◆ **Try it**:
Return nothing but the lines from the one with "Image resolution: width=1386" through the one with "Given: Select the" in the data below, word for word and without pictures.

** Opening Data supplied block **

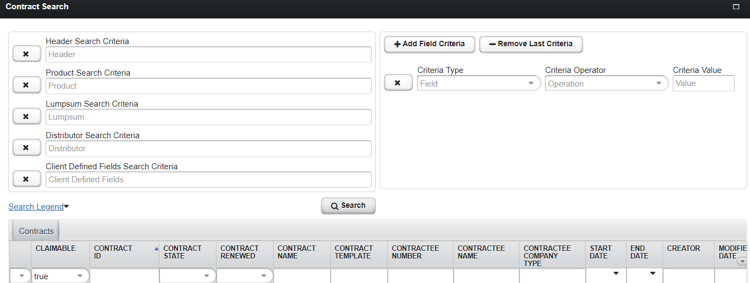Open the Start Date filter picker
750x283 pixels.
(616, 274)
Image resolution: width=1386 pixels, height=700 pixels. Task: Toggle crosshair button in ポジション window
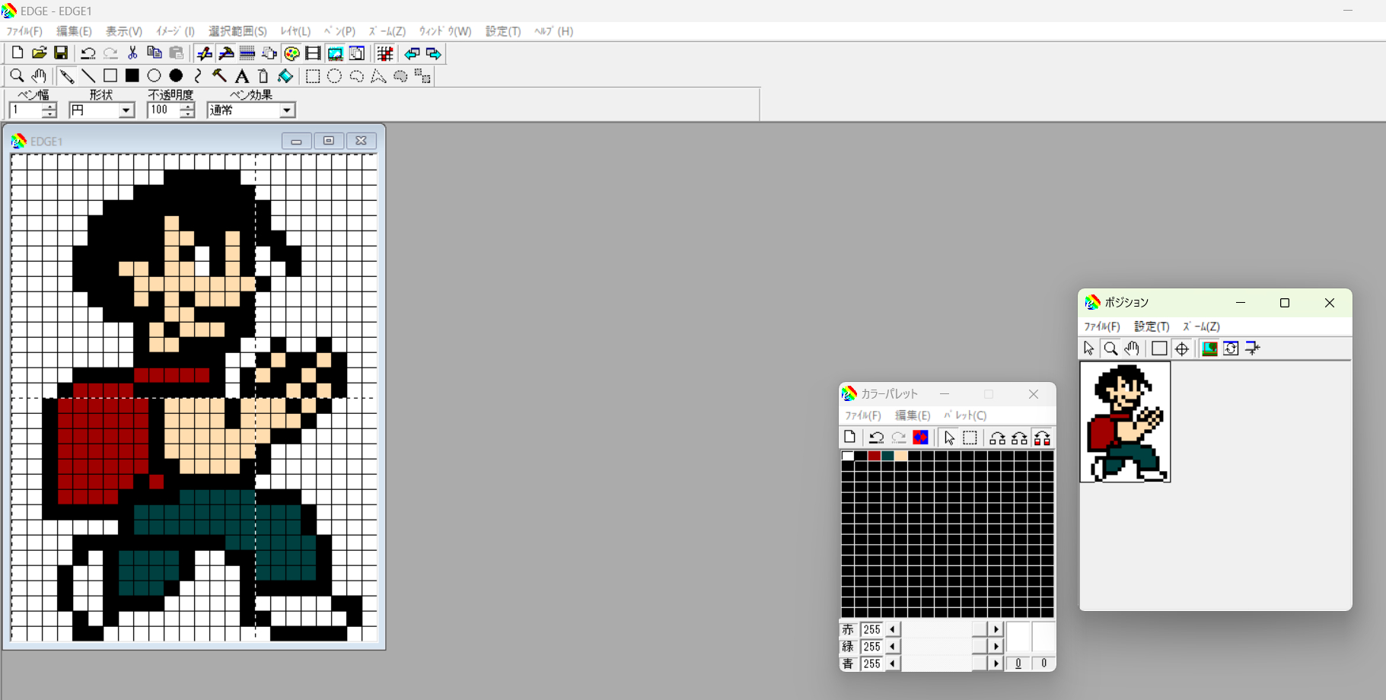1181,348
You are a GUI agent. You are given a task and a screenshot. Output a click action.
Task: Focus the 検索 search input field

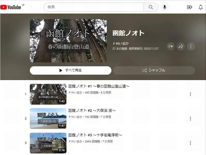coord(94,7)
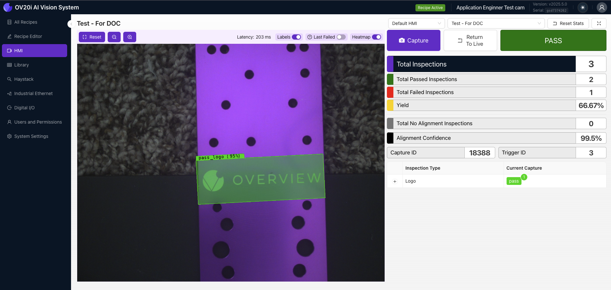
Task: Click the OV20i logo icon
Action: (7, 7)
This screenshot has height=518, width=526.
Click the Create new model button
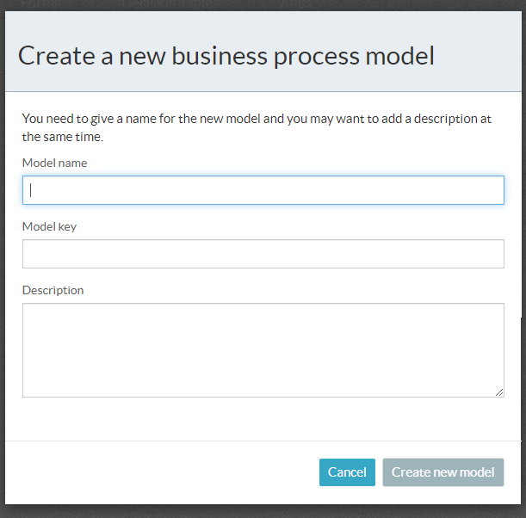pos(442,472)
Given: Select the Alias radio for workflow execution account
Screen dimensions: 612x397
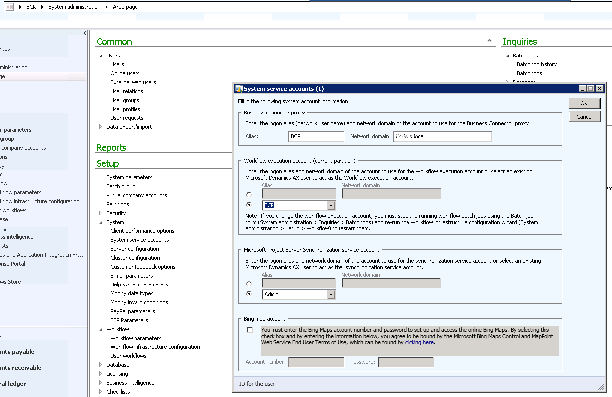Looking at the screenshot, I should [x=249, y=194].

** Closing Data supplied block **
** Opening Data supplied block **

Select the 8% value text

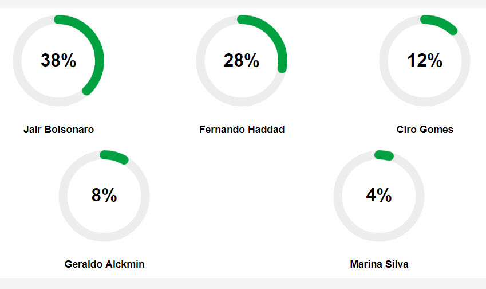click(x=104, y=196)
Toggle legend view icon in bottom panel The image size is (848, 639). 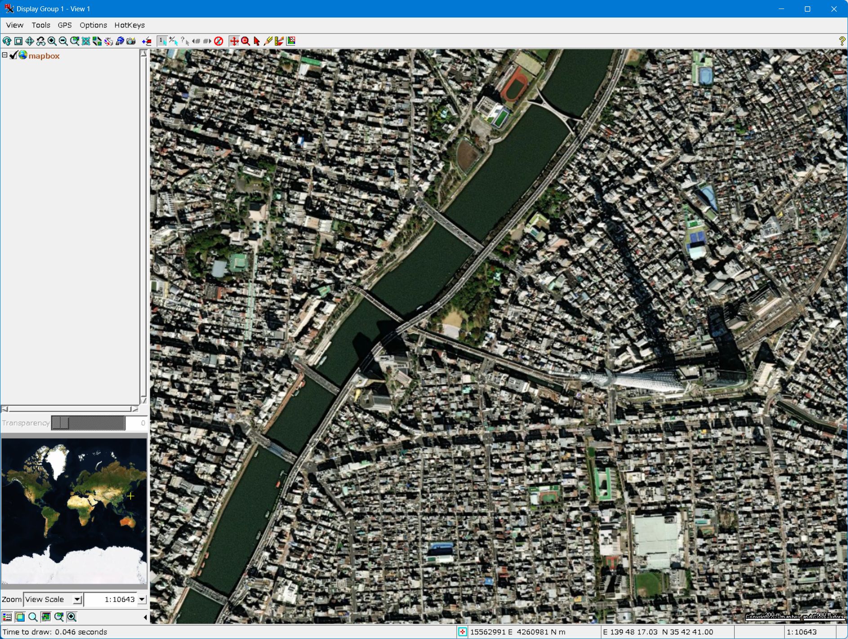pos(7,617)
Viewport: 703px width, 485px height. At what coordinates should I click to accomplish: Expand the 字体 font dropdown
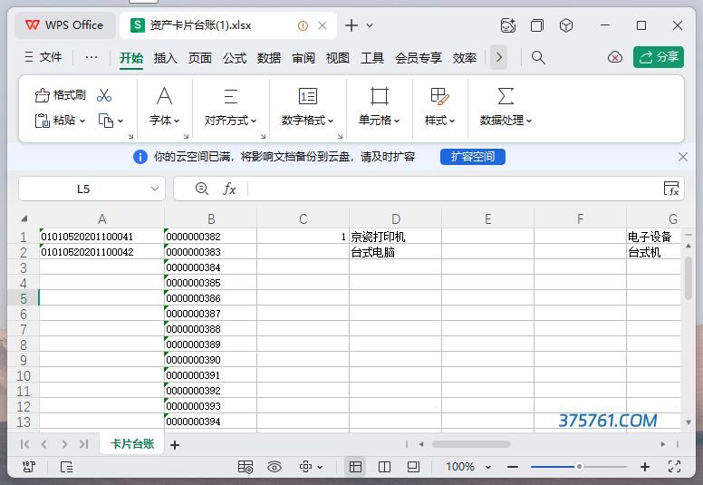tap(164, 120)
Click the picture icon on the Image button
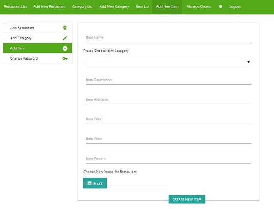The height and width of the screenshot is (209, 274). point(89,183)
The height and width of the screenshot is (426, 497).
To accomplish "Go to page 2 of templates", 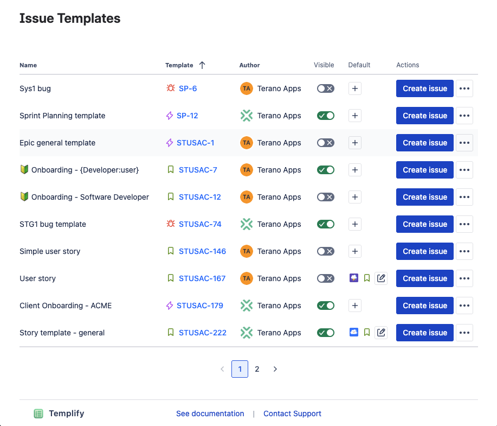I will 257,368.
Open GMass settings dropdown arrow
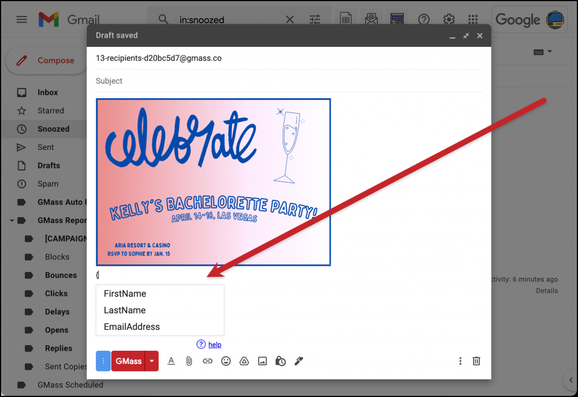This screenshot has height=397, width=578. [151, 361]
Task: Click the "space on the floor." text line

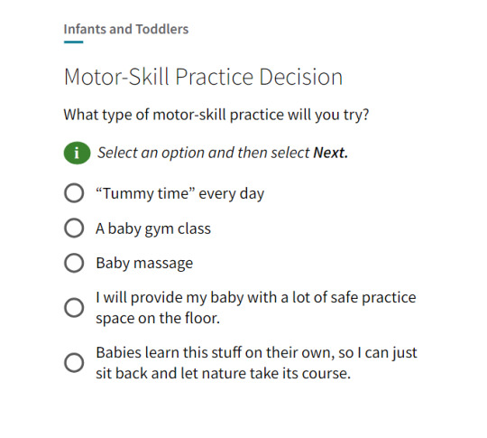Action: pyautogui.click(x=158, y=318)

** Closing Data supplied block **

◆ **Exercise solution**:
Image resolution: width=1386 pixels, height=700 pixels. Task: Toggle crosshair button in ポジション window
1181,348
You are a GUI agent. You are given a task and a screenshot. Output a click action.
Task: Focus the 検索 search input field

coord(94,7)
Task: Click the OV20i logo icon
Action: (7, 7)
This screenshot has height=518, width=526.
Click the Create new model button
pos(442,472)
Given: Select the Alias radio for workflow execution account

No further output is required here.